Voiceovers In English or Spanish for commercials, narrations, Radio/TV Promos



Voiceovers by Dan Hurst in English or Spanish for commercials, narrations, and e-learning.



Published March 5, 2009

If you’re a producer,  an advertiser,  a creative director,  etc,  you well know the challenges of finding the right voice for your project!  Unfortunately you often have to sift through a lot of bad, bad demos to find that one voice.  And who’s got time for that?

I have a friend who collects bad voice talent demos.  He has one of my very first ones and threatens to release it if I ever make him mad.  I remember that demo.  It was done on reel to reel tape and copied to cassettes.  But that’s not what made it bad.

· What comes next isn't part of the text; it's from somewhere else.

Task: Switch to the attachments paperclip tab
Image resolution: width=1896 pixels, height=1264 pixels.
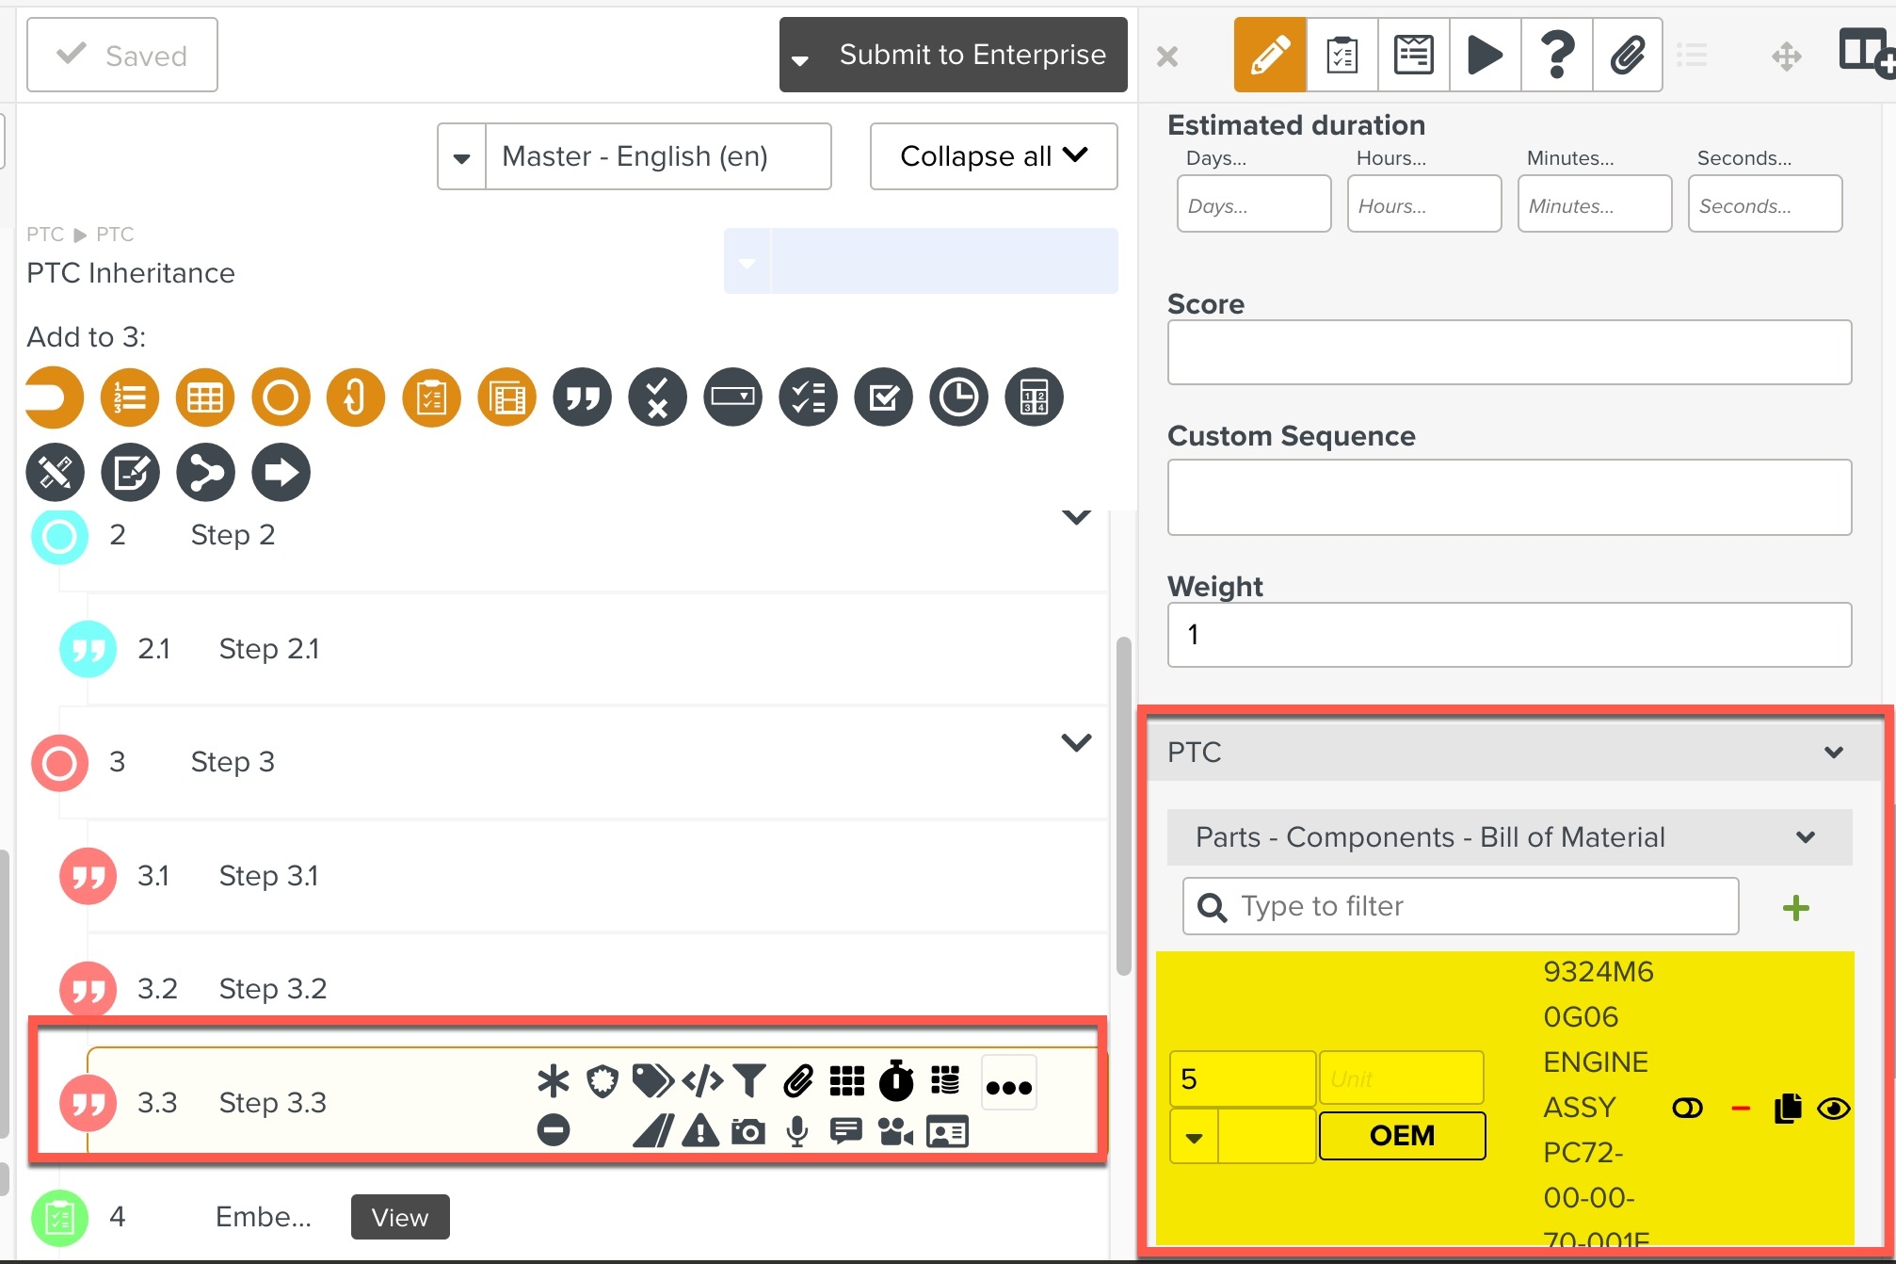Action: 1627,55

No offense to my DJ buddies (I was one for waaaay too many years!),  but that’s what I sounded like – a DJ doing a bunch of commercials.  You know, like most of the commercials you hear on the radio today.  The sad truth is that the majority of advertisers today will spend a ton of money on radio or tv time,  and ask the radio or tv station to write and create the spot.  And what they end up with,  most of the time,  is a spot that sounds or looks far too much like the ones around it.  It’s like trying to find a Smith in the Smith listings of the phone book – it’s there,  but it looks a lot like all the others.

I know, I know. There’s something to be said about good writing.  So I’ll say it.  Hey, advertisers!  Get a good writer!

Now back to my diatribe.

Look, good voice talent is good voice acting.  It’s about finding the right character and attitude,  and creating something special.  It doesn’t matter if it’s a narration or a tv commercial,  it’s about acting,  interpreting;  creating an image in the listener or viewer’s mind.  That’s a craft.  That’s a talent.  It has to be developed.  It has to be constantly worked on.

So,  I have an exercise for you voice talents seeking your fame and fortune in this wonderful,  challenging business.  Turn the radio or the tv on and listen to some the commercials.  Then listen to your demo.  If your demo were a commercial (which it is),  would it just get lost in the Smiths?

If so, time to work on your acting skills and start working on a new demo!